WASHINGTON, DC (Nedelman Report) — House GOP obstructionists embraced their new slogan of the week, “We Don’ Need No Stinkin’ New Mexican-American Citizens.” House Judiciary Committee Chairman Bob Goodlatte, R-Va., rejected President Obama’s Path to Citizenship proposals as outlined in the Senate version of the immigration reform bill.
Yesterday, the Nedelman Report disclosed that movie buffs on the RNC committee said that famous “We don’ need no stinkin’ badges” bandito line from the 1948 movie, Treasure of Sierra Madre, reminded them very much of their Republican obstructionist record for the last six years in Congress, and voted to formally change the RNC motto to: “We Don’ Need No Stinkin’ (fill in the blank).” Goodlatte commented further:
“This is our first use of the new Republican slogan, “We Don’ Need No Stinkin’ ______” and I’m proud to be filling in the blank with, ‘New Mexican-American Citizens.’ The last thing Republicans want or need are more minority voters.
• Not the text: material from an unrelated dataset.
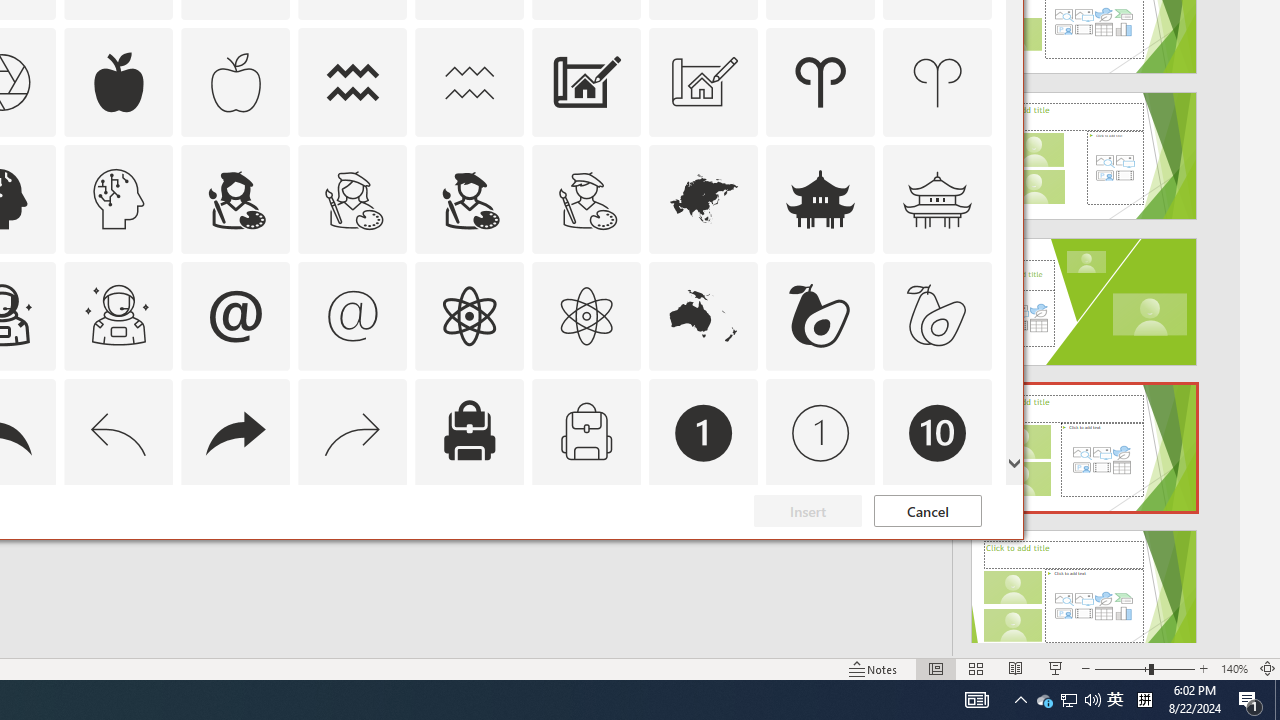 This screenshot has width=1280, height=720. What do you see at coordinates (585, 81) in the screenshot?
I see `'AutomationID: Icons_Architecture'` at bounding box center [585, 81].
We’re scared absolutely shitless about us whites not being a majority and we’re doing all we can to stop minorities from voting, as it is, with new voter laws designed to cut down on the number of minorities who can vote. Regardless if offering a path to citizenship is the proper and objectively rational thing to do, it’s not going to happen as along as us good right-wing evangelical Christian Republicans control the House.”
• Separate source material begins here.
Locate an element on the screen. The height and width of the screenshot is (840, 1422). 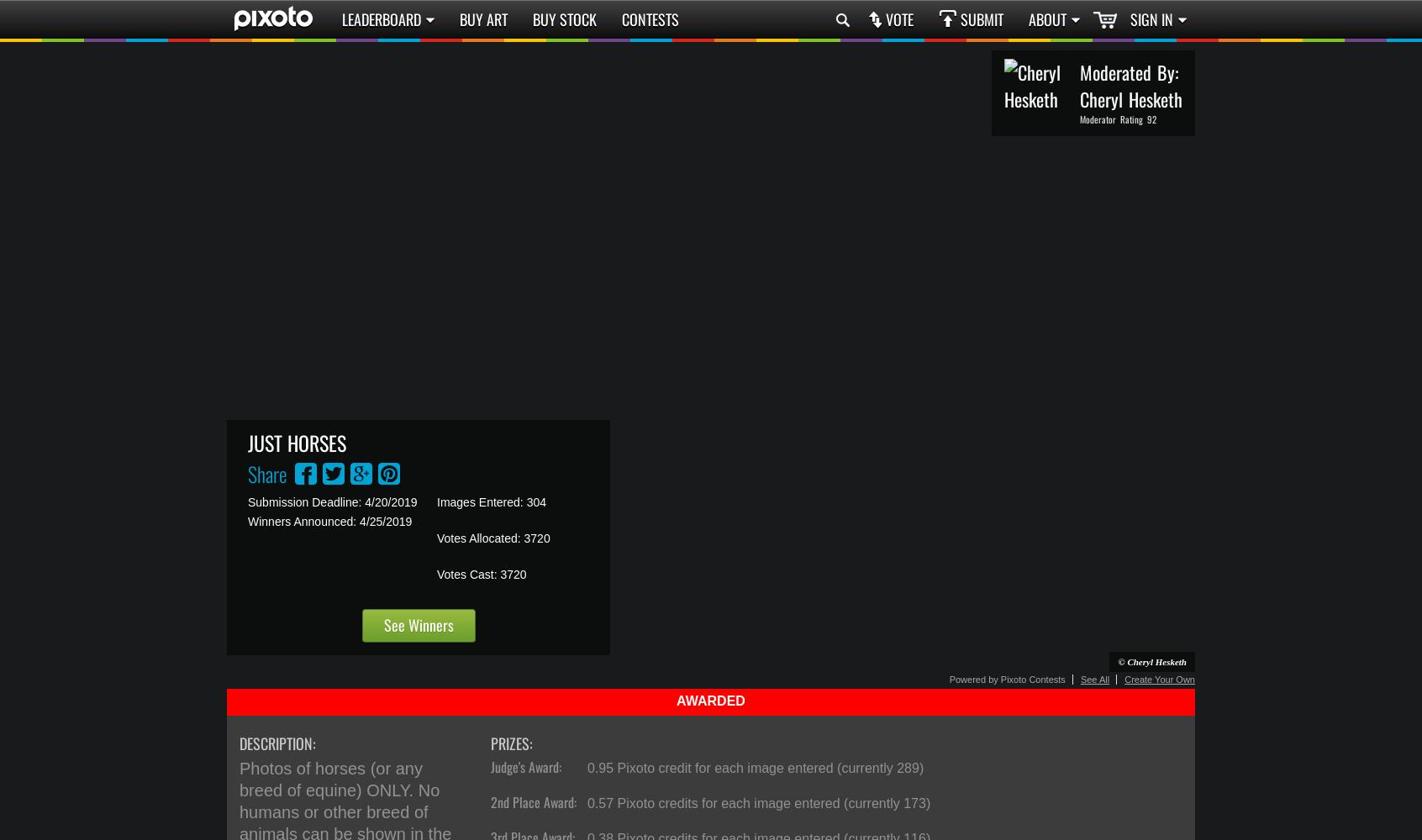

Reince Priebus, chairman of the RNC, mirrored Goodlatte’s choice to block the Path to Citizenship provisions of immigration reform.
“Our new interactive slogan goes with everything we stand for. Our ultra-right-wing evangelical Christian Tea Party base can fill in blank with whatever they don’t like on general and biblical principles, like Goodlatte’s ‘We Don’ Need No Stinkin’ New Mexican-American Citizens.’ Or immigration reform, or gay rights, or the First Amendment, women’s rights, evolution taught in science classes, movies about Hillary Clinton before the election, Obamacare, Obama, minority voting rights, National Public Radio, Obama appointed Federal judges, heads of federally mandated departments, food stamps, jobs, or even a free press.”
As has often been noted where evangelical Christian faith-based political action committees have taken control of the Republican nominating processes, ultra-right-wing Christian Republican congressmen are quick to point out that their faith informs their congressional positions and voting. Goodlatte is not strictly an evangelical Christian, but a Christian Scientist, their beliefs mirroring some of the early Gnostic Christian’s beliefs, such as: 1) matter is mortal error, and 2) Spirit is immortal Truth. If holding to his stated religious doctrines, Goodlatte also believes that spiritual reality is the only reality and the material world is an illusion.
While Christian Republicans may believe spirit is immortal, it appears that finding objective and rational truth in their spirit, or compassion and generosity, seems to be an elusive enterprise at best.
As we have seen so many Republican congressmen who flout the First Amendment’s separation of church and state to promote their religious beliefs, the question Goodlatte and no Republican has satisfactorily answered to date is, “Do you think the eleven million Mexican-Americans in this country desiring citizenship – who aren’t going anywhere – are an illusion?”